_INFORMATION PROVIDED_
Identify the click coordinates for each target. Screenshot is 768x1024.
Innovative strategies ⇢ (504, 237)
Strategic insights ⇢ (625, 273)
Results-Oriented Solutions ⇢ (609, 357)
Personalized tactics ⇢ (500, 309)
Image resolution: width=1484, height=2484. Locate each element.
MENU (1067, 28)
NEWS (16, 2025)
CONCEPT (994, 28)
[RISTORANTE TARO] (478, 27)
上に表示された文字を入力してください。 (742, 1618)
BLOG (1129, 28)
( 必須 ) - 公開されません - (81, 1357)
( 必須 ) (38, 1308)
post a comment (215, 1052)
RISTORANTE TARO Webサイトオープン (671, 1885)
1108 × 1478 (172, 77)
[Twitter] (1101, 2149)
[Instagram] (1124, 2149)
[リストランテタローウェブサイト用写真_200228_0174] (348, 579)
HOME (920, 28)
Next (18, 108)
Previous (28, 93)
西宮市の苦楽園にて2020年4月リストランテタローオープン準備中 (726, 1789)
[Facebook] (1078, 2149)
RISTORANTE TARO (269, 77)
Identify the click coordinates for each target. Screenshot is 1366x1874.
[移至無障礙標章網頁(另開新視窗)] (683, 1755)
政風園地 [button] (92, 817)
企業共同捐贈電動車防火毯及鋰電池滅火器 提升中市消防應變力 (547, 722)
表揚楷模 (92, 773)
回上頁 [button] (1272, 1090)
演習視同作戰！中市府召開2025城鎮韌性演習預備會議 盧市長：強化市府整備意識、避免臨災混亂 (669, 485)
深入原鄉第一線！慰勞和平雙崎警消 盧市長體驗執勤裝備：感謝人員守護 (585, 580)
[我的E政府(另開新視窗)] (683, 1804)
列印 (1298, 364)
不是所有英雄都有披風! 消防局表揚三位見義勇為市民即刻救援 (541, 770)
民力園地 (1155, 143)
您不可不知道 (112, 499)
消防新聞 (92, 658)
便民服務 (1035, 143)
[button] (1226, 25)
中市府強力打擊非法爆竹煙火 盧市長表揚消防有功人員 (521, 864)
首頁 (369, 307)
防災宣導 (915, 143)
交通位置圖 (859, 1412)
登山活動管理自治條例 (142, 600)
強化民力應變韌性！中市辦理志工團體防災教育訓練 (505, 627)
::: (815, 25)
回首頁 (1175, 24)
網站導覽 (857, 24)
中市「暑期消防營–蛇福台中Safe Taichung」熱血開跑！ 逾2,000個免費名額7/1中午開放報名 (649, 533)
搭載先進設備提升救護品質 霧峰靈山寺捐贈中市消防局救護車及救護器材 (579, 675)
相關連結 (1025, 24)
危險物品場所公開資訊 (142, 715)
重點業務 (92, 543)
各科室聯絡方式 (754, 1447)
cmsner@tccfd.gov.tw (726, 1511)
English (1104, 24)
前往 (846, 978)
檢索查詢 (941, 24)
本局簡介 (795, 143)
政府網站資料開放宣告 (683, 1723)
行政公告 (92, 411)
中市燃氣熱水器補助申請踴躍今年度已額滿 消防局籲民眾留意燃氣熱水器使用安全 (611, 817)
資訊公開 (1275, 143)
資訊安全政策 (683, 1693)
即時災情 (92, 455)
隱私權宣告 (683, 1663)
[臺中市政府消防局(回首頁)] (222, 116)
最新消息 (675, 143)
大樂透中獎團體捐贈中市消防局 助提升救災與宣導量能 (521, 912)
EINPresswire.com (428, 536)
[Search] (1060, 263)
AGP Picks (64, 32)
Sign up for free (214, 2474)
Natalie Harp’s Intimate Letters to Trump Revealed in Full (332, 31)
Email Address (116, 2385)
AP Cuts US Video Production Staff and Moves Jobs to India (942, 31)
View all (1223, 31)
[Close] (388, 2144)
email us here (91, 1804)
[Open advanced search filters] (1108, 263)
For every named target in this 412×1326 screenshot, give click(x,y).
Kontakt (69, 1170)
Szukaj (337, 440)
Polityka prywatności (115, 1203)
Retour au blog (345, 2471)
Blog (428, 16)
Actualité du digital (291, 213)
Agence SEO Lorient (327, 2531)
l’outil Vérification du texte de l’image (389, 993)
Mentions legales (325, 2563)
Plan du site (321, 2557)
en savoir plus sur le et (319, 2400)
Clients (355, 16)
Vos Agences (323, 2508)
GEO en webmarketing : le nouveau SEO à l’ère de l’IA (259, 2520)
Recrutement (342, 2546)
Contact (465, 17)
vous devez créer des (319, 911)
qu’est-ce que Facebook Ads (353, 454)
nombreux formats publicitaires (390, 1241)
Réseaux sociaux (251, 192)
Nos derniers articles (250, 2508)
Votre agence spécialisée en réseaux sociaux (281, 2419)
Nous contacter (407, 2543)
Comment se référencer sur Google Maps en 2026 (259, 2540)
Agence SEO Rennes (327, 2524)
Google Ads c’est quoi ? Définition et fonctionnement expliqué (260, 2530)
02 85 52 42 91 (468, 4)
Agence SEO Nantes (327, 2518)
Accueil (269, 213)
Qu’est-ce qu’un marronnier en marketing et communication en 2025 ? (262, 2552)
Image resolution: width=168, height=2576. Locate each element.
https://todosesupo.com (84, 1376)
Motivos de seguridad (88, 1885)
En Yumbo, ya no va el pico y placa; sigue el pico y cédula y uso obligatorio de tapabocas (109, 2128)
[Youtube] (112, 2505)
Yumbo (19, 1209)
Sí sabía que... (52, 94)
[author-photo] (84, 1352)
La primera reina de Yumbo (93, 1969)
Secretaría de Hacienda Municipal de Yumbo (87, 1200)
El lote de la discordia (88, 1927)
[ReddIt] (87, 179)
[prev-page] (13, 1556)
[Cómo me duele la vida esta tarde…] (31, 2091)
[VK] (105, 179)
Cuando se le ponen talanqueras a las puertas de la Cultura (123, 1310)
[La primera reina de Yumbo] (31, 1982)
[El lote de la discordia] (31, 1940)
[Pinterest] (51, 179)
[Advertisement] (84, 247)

_EXERCISE_
Retype exactly the lines above, from the one with "Agence SEO Nantes (327, 2518)" through the one with "Motivos de seguridad (88, 1885)", inclusive.

_ANSWER FOR THIS EXERCISE_
Agence SEO Nantes (327, 2518)
Accueil (269, 213)
Qu’est-ce qu’un marronnier en marketing et communication en 2025 ? (262, 2552)
Image resolution: width=168, height=2576. Locate each element.
https://todosesupo.com (84, 1376)
Motivos de seguridad (88, 1885)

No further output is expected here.